Content-Strategen werden argumentieren, dass die richtige Menge an Content die Menge ist, die die Ziele einer definierten Content-Strategie unterstützt, die für jedes Unternehmen einzigartig ist. Content-Vermarkter werden ebenfalls argumentieren, dass ein Plan mit Zielen erforderlich ist und dass die richtige Menge an Inhalt die Menge ist, die diese Ziele erfüllt. Beide Perspektiven könnten sich über die Vorstellung lustig machen, dass man fragen würde, wie viel Inhalt in Ermangelung einer Strategie oder eines Plans ausreicht. Sie könnten die Frage als naiv betrachten. Sinnvoller wäre jedoch die Frage: Was ist so mystisch an der Nützlichkeit von Content, das uns daran hindert, einen Sinn für die richtige Skalierung für den Inhalt zu bekommen? Kann ein Gefühl für eine angemessene Skalierung des Inhalts nur nach einem langwierigen Strategieüberprüfungsprozess ermittelt werden? Gibt es überhaupt keine Richtlinien?

 

Angesichts der widersprüchlichen Empfehlungen, wie viel Content produziert werden muss, benötigen Marken eine bessere Anleitung. Diese Anleitung muss das Gesamtbild betrachten und nicht nur auf die Sorge reagieren, in bestimmten Bereichen hinter anderen Marken zurückzufallen. Und diese Anleitung muss spezifisch sein, was durch einen bestimmten Ansatz zur Steigerung oder Verringerung des Inhalts unterstützt oder behindert wird. Die meisten allgemeinen Ratschläge versprechen entweder unrealistisch "Sie können und sollten alles tun", oder sie weisen vage darauf hin, dass "es notwendig ist, das richtige Gleichgewicht zu finden."

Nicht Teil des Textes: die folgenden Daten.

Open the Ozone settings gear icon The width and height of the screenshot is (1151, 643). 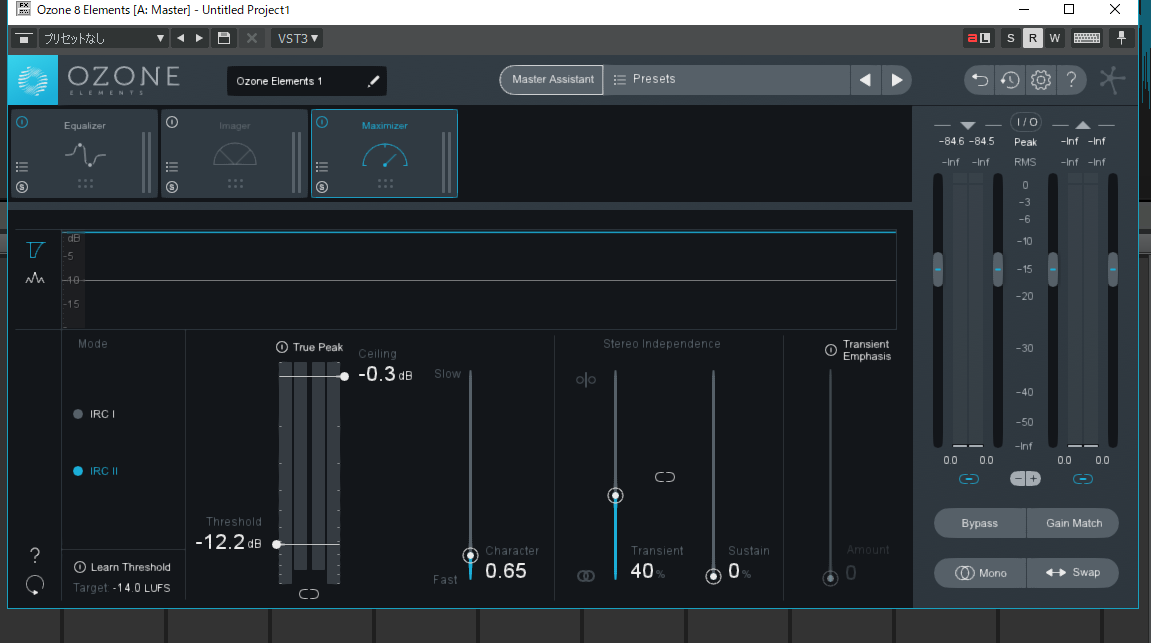point(1040,80)
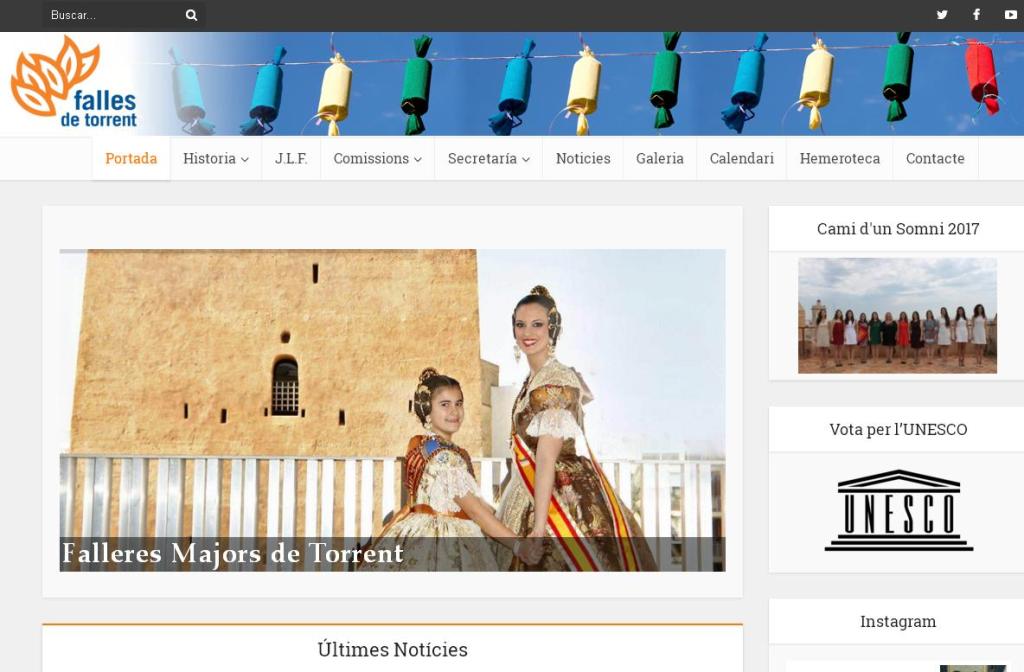Type in the Buscar search field
The image size is (1024, 672).
click(110, 15)
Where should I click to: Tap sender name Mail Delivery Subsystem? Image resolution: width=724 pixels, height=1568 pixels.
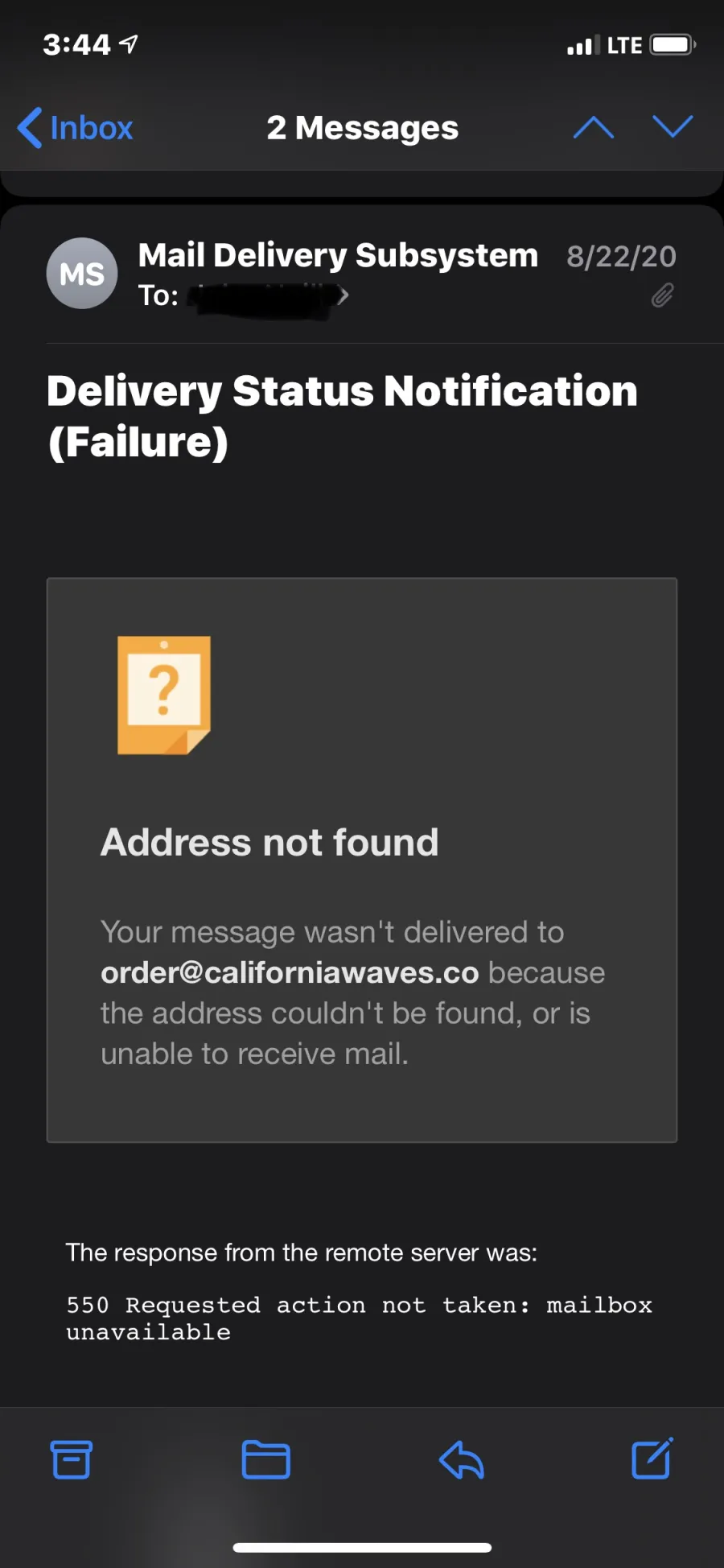point(338,255)
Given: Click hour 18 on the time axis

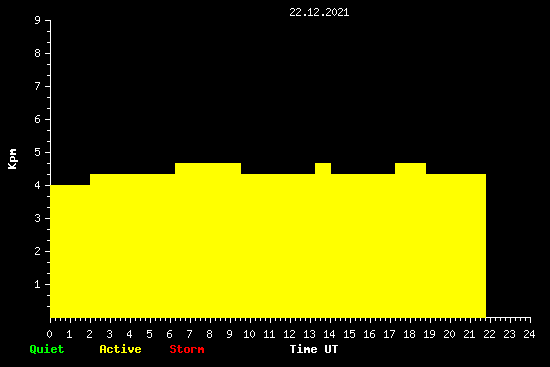Looking at the screenshot, I should [409, 334].
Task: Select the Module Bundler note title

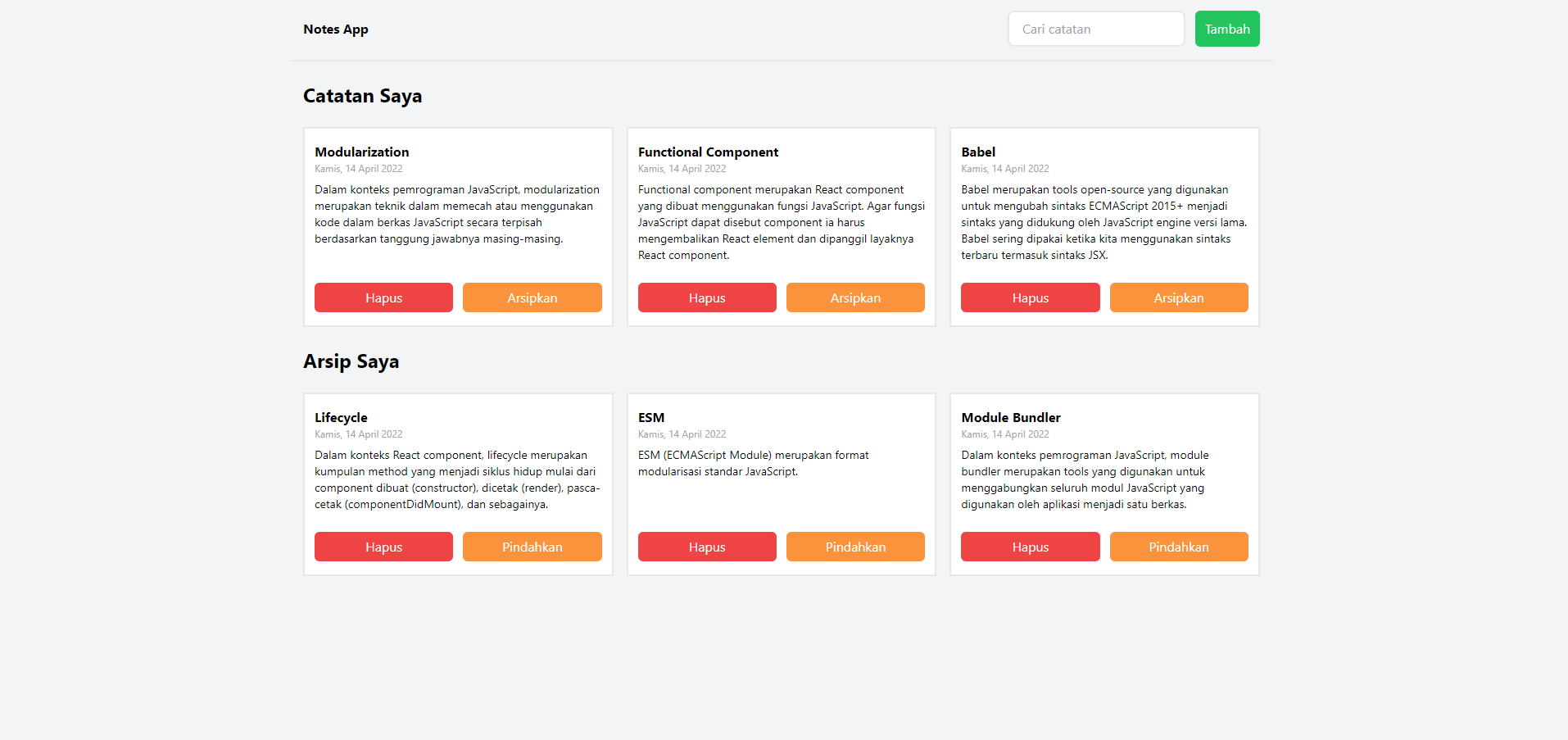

Qualität und Quantität sind nur ein strategischer Kompromiss, der in einer Content-Strategie angegangen werden muss. Dies ist ein wichtiger Kompromiss, der eine eingehendere Untersuchung verdient, vor allem angesichts der unterschiedlichen Art und Weise, wie Menschen auf Qualität verweisen. Bei der Bestimmung, wie viel Inhalt ausreicht, müssen andere Faktoren wie Engagement, Sichtbarkeit und Relevanz berücksichtigt werden. Jeder dieser Faktoren hat seine eigenen Kompromisse.

 

Um zu beantworten, ob eine Marke mehr oder weniger Content erstellen sollte, lohnt es sich zu verstehen, wie unterschiedliche Inhaltsziele die Richtung der Inhaltsmenge beeinflussen. Bei maconsol betrachten wir daher jeden Kunden ganz individuell und erstellen die passende Strategie, um mit der richtigen Menge Content in höchster Qualität die Kunden zu erreichen, zu begeistern und zum Kauf anzuregen.